Karimun, detik35.com
Di balik panorama elok Pulau Karimun Besar, Kepulauan Riau, berdiri megah sebuah gunung yang tak hanya menjadi titik tertinggi wilayah itu, tapi juga menyimpan sejarah, mitos, dan kepercayaan yang telah mengakar kuat di hati masyarakat Melayu: Gunung Jantan. Berdiri di ketinggian 439 meter di atas permukaan laut, gunung ini menjulang dari Desa Pongkar, Kecamatan Tebing, menjadi saksi bisu berbagai cerita yang terus hidup dari generasi ke generasi.
Gunung Jantan bukan sekadar destinasi wisata pendakian. Ia adalah simbol kultural yang sarat makna. Di dalamnya, terpatri legenda tokoh legendaris Melayu bernama Badang, seorang pemuda berketurunan Siam yang konon memiliki kekuatan luar biasa. Cerita rakyat menyebut, Badang pernah bertarung hingga titik darah penghabisan di puncak Gunung Jantan demi melindungi tanahnya dari perompak. Sejak saat itu, muncul keyakinan bahwa siapa pun yang berkelahi di atas gunung ini, darahnya pasti akan tumpah.

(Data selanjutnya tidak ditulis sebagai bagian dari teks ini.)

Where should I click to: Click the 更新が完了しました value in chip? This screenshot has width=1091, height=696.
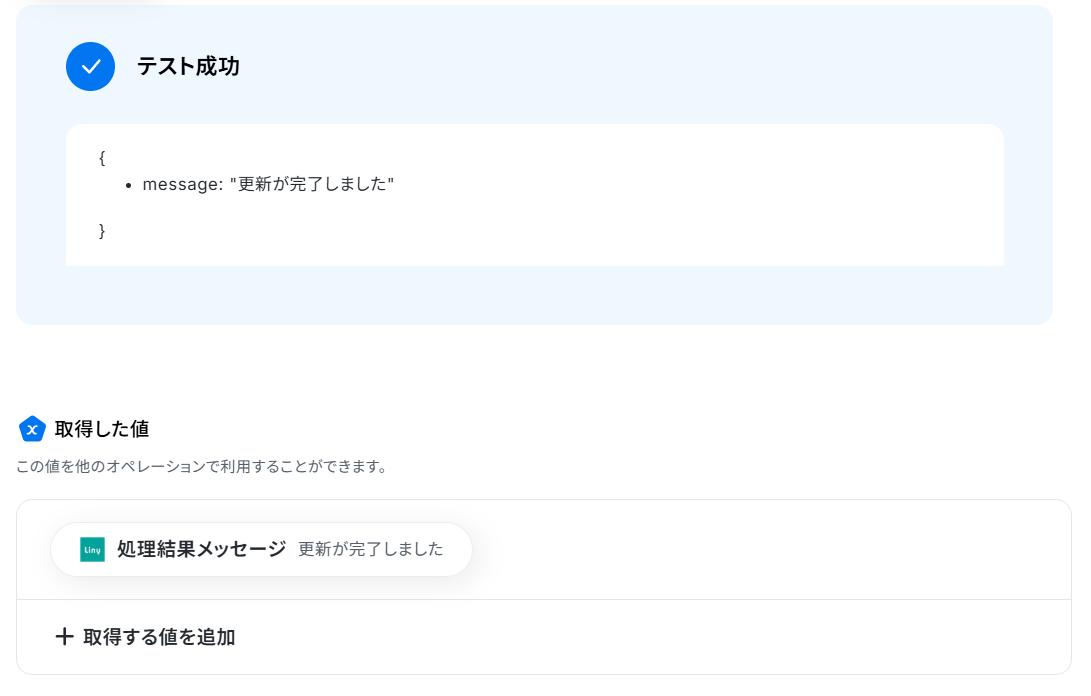pyautogui.click(x=370, y=549)
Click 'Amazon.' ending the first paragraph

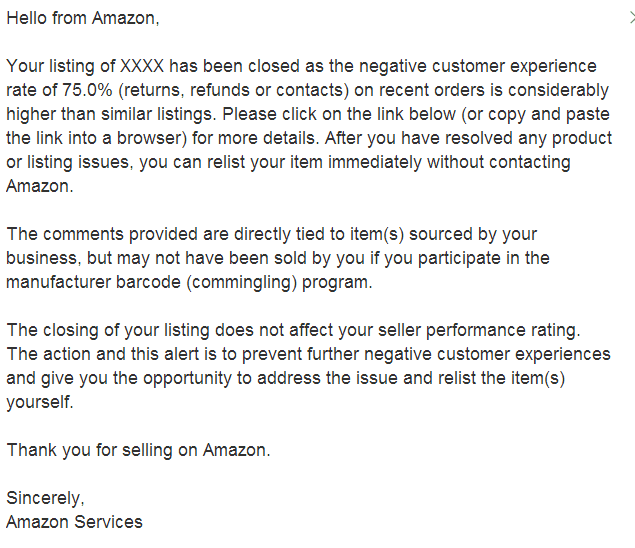click(40, 186)
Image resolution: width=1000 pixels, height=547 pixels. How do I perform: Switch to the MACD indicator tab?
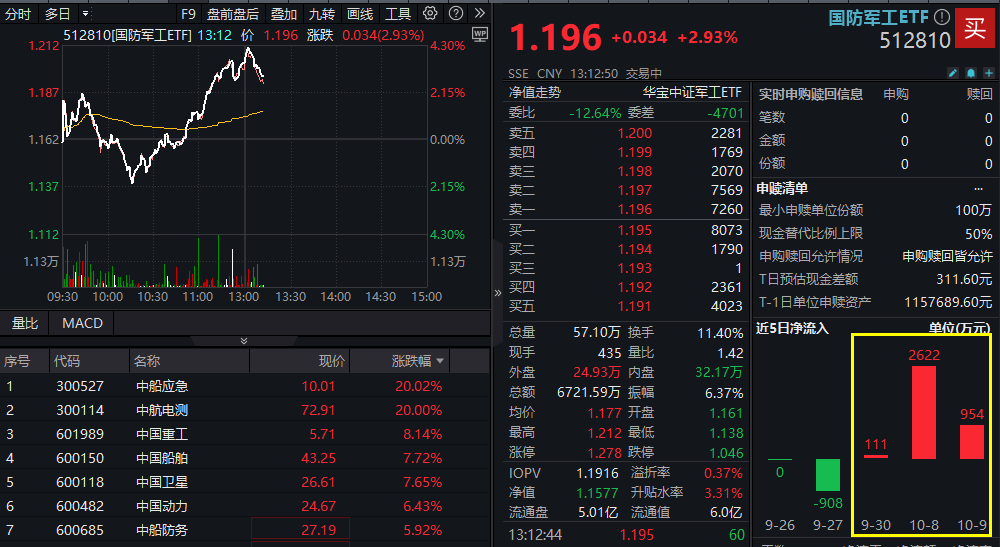(82, 323)
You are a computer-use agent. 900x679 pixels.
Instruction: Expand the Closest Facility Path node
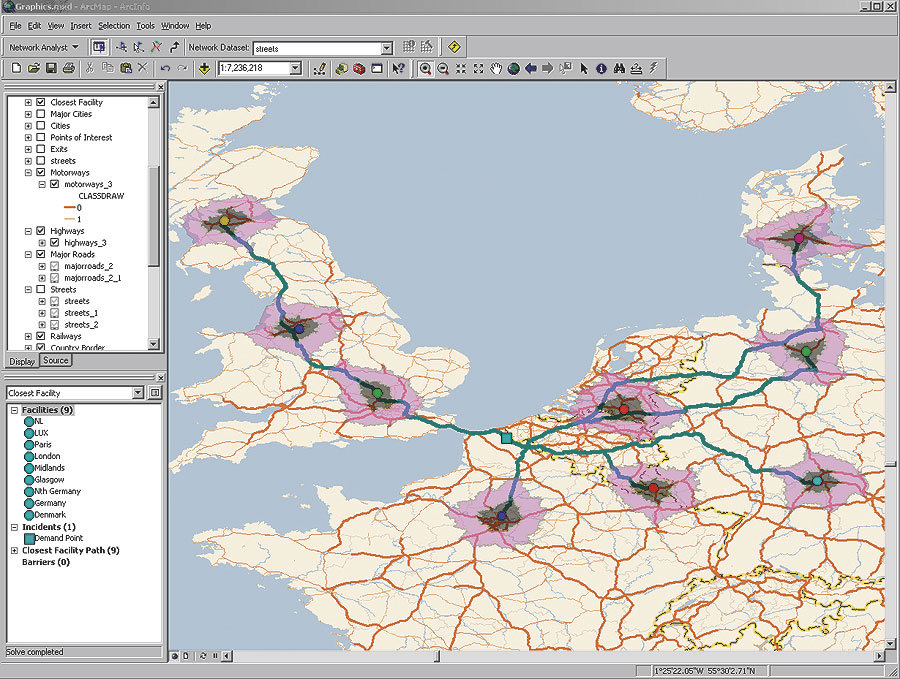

Namun misteri tak berhenti di sana. Masyarakat lokal percaya bahwa Gunung Jantan dijaga oleh sosok gaib yang disebut Panglime Itam, tokoh mistis yang konon memiliki hubungan spiritual dengan Gunung Ledang di Johor, Malaysia, tempat istrinya bersemayam. Keduanya dipercaya menjaga “pintu gerbang spiritual” antara dua dunia—nyata dan gaib.
Salah satu cerita paling mencengangkan yang berkembang di sekitar gunung ini adalah keberadaan ikan Kertang tua—seekor ikan mistis yang tubuhnya ditumbuhi pepohonan dan dijadikan sarang burung walet penghasil sarang berkualitas tinggi. Legenda juga menyebut adanya harta karun seperti emas dan berlian yang tersembunyi di dalam perut Gunung Jantan. Namun, harta itu bukan untuk manusia tamak. Siapa pun yang mencoba mengambilnya diyakini akan mendapat celaka.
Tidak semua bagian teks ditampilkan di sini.